Per introdurre il concetto di segno, è necessario arretrare l’analisi della pittura di Meade portandola allo stadio progettuale, all’esatto momento in cui l’artista manipola blocchi d’argilla per ricavarne le sue “teste senza sguardo” (Davide Ferri). L’enigma dei volti, che John Chilver ha associato ai manichini surrealisti di De Chirico, Bellmer e Salvador Dalì, è inoltre cristallizzato dall’artista tramite il ricorso alla fotografia. Scattando ai suoi busti una serie di immagini, l’artista procede con la selezione di un determinato punto di osservazione e infine alla trasposizione pittorica. 

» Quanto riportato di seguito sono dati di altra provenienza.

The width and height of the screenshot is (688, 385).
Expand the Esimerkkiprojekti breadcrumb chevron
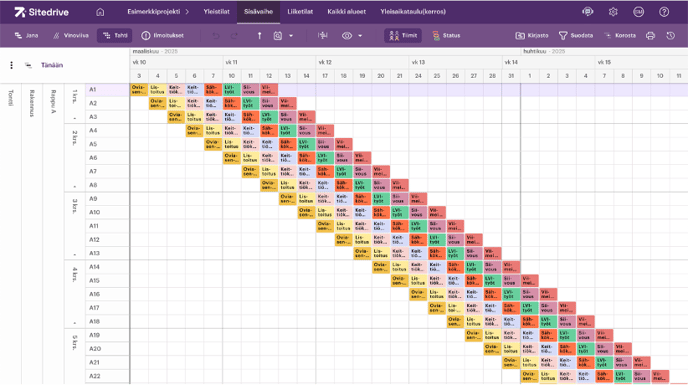point(187,12)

Il pennello, dunque, altro non è che l’ultimo tassello di una pratica che Alessandra Franetovich, nel testo critico di accompagnamento alla mostra, ha definito olistica. Un esercizio di “mobilità e negoziazione” tanto tra tecniche diverse (scultura, fotografia e pittura) quanto tra i due estremi di materia e forma, opposte sponde di una dicotomia che appare insanabile. Quando, sembra chiederci Meade, una data configurazione di materia nello spazio ha le carte in regola per fregiarsi del titolo di forma, e di conseguenza ambire a un posto tra i soggetti eletti dell’arte? Il modellino in argilla, il bozzetto di studio smette di nascondersi, e affrancandosi dalla sua condizione ancillare, supera anche lo statuto di “gregario di lusso” per divenire esso stesso soggetto, “sublimandosi” in essa (John Chilver), di una pittura ibrida, necessariamente in bilico tra ritrattistica e natura morta, che non ha paura di esporre la trama grossolana dell’argilla, i dettagli appena accennati di figure non sempre riconoscibili ma ogni volta plausibili. Una pittura, se si spoglia tale aggettivo di qualsivoglia incrostazione moralistica, anche esibizionista, che offre allo sguardo le tracce concrete dell’intervento della mano, le memorie fantasmatiche di una presenza svanita – a cui prima Peirce e poi Krauss hanno dato il nome di indice – evocata anche nei close-up di agglomerati materici dal tono rosato, altra inconfondibile firma di un pittore tanto evidente e riconoscibile quanto complesso.